- Problem description:
Please copy the data from the start up to and including the line with "(x=174, y=173)", swapping "dropdown" for "menu" and leaving everything else unchanged. Omit the pictures from your answer.

- Source material:
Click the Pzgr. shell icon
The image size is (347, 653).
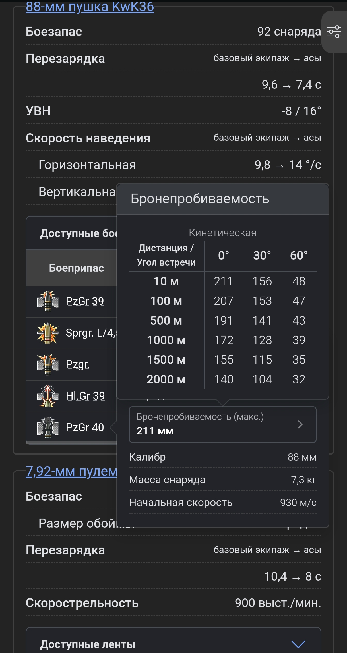48,364
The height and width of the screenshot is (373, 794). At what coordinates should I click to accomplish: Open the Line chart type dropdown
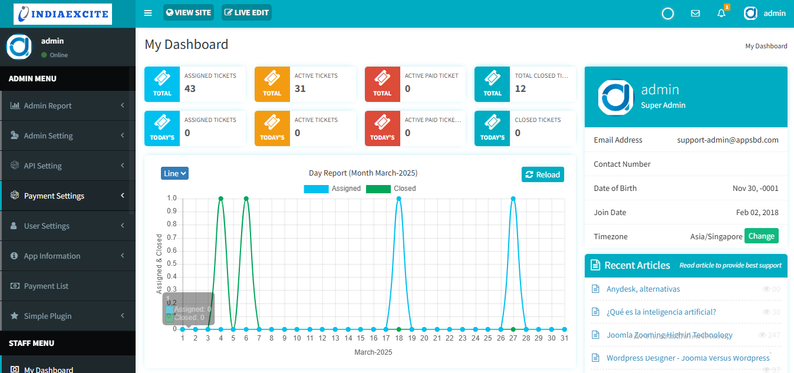(x=174, y=173)
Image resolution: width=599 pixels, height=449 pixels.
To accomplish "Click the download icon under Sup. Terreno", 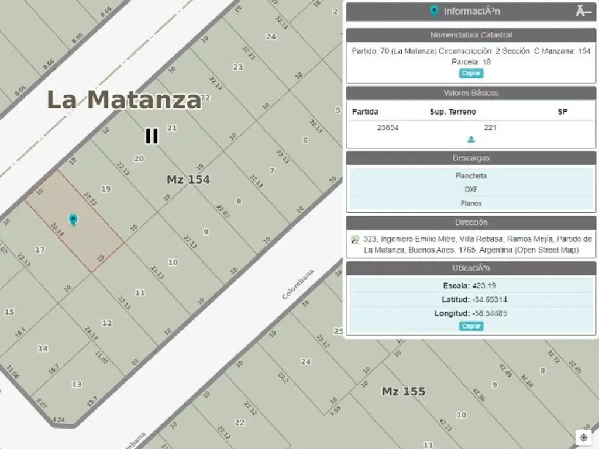I will (x=471, y=140).
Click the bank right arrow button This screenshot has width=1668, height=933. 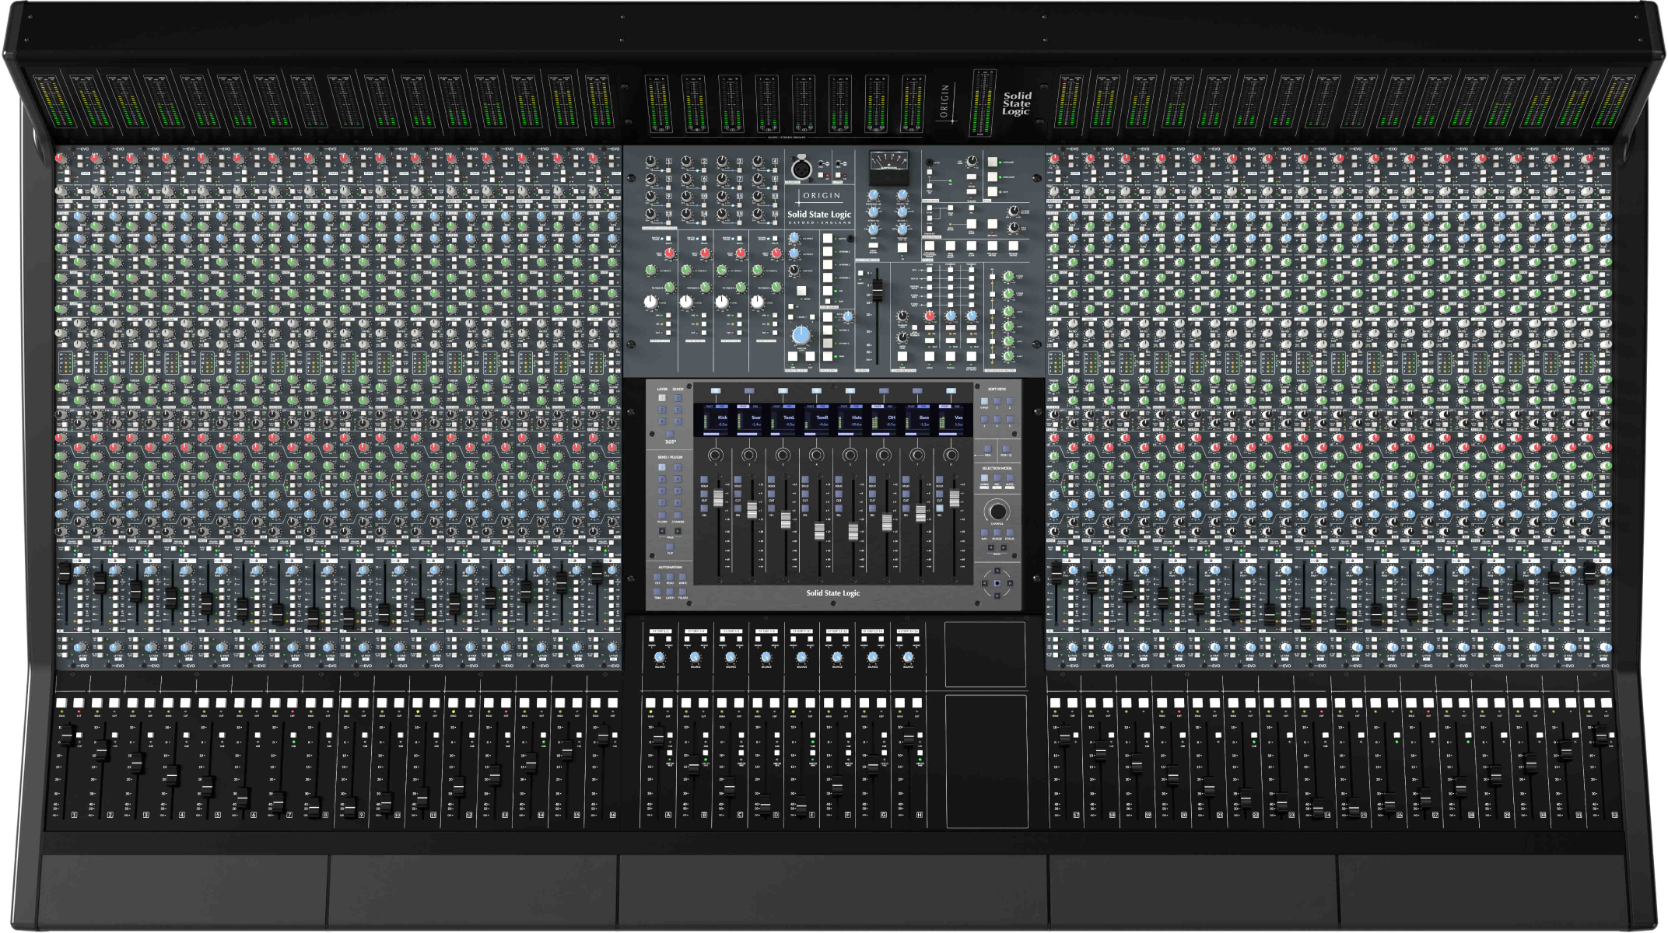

- The solution:
Click the Pzgr. shell icon
The image size is (347, 653).
48,364
The height and width of the screenshot is (373, 794). At what coordinates should I click to accomplish: Open the Line chart type menu
(x=174, y=173)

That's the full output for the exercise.